- Author: Kathy Keatley Garvey
Her research expertise involves molecular genetics of animal behavior, circadian rhythm biology, and posttranslational regulation of proteins.
By using Drosophila melanogaster as a model to study the mechanisms that regulate circadian clocks, Chiu has discovered new insights into the function of key proteins that control animal circadian clocks. In particular, she has identified new mechanisms that slow down or speed up the internal clock of fruit flies and mechanisms that allow the internal clock to interpret food as timing cues--research that could help lead the way to alleviate human circadian disorders.
“Dr. Chiu is a prolific, phenomenal and talented scholar whose research is innovative, cutting-edge and groundbreaking,” said Helene Dillard, dean of the College of Agricultural and Environmental Sciences.
Steve Nadler, professor and chair of the Department of Entomology and Nematology, describes her as “a rising star.”

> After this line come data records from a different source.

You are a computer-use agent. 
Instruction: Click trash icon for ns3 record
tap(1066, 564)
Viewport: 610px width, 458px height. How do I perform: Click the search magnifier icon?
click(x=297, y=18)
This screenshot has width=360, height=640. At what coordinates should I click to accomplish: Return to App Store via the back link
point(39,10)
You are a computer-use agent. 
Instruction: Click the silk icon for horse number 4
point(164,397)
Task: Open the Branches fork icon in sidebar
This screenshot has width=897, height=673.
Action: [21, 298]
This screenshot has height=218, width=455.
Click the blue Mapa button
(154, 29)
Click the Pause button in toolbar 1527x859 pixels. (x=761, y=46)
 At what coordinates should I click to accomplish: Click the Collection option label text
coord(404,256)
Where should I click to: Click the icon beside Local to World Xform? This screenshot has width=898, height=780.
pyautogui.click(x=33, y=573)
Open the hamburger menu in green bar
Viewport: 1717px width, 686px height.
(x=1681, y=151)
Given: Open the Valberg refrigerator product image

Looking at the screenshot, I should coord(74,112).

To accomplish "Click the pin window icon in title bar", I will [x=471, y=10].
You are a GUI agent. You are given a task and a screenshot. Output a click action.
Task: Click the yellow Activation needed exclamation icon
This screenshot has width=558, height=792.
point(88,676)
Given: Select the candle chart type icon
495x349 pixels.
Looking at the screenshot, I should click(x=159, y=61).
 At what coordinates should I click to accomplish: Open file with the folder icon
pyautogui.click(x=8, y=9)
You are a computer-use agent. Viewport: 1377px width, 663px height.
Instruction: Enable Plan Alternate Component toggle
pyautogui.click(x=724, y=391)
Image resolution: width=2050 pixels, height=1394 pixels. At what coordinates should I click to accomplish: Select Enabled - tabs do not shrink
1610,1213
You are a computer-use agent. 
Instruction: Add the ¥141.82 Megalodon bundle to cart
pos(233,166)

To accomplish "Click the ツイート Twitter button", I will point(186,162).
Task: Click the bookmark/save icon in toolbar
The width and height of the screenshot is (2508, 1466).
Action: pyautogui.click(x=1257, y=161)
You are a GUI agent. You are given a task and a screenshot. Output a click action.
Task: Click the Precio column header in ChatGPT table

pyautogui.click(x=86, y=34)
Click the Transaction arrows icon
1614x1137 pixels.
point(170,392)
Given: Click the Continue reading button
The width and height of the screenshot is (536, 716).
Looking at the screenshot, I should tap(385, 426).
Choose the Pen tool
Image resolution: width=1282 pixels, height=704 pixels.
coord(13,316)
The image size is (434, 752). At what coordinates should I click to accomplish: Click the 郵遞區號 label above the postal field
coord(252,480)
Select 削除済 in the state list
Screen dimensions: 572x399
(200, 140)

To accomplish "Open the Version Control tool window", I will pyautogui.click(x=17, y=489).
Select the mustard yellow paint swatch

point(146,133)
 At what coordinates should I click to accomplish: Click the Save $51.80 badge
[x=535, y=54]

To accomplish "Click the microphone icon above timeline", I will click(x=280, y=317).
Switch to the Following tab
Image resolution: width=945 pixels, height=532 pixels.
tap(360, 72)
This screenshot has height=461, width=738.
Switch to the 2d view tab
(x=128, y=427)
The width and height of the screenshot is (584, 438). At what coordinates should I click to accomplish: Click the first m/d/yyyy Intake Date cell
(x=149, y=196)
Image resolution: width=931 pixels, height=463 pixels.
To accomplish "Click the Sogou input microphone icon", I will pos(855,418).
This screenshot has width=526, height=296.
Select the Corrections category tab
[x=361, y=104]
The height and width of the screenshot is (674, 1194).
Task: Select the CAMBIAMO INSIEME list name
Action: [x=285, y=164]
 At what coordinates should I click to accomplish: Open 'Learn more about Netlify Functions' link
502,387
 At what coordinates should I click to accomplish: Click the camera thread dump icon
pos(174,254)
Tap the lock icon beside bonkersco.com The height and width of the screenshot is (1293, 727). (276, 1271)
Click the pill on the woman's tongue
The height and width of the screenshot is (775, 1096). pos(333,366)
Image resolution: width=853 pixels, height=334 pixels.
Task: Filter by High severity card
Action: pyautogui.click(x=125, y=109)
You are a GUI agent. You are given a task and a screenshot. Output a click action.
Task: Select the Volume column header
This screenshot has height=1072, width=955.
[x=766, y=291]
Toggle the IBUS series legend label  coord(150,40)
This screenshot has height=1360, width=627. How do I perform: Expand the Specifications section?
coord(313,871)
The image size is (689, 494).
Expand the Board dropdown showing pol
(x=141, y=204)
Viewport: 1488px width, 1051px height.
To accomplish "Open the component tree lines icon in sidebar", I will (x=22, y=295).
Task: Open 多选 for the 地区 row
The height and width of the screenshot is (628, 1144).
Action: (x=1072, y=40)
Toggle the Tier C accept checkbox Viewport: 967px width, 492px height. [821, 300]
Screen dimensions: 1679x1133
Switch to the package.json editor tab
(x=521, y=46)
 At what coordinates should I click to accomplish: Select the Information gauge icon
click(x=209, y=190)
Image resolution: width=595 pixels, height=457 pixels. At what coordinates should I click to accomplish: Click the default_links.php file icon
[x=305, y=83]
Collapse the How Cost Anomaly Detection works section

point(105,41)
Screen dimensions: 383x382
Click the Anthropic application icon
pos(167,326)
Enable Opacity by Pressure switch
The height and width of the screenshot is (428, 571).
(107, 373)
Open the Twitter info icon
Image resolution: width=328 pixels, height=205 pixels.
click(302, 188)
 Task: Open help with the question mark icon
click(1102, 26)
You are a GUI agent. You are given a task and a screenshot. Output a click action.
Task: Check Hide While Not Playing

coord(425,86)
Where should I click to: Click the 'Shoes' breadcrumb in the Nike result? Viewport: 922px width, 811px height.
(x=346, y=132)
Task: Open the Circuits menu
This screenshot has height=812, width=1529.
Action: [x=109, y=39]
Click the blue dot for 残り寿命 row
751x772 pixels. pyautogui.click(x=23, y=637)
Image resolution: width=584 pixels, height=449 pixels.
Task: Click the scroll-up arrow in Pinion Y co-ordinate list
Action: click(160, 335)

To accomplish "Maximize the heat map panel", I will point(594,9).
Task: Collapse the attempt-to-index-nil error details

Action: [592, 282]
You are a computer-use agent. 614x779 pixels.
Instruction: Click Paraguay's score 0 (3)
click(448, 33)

In announcing the Chancellor's Fellows, Chancellor Gary S. May said: “They've clearly made a mark both at UC Davis and within the academy generally. I have no doubt their contributions will continue to grow.” Each will retain the title for five years and receive a prize of $25,000 earmarked for research or scholarly work. Private donations to the UC Davis Annual Fund and the UC Davis Parents' Fund finance the program.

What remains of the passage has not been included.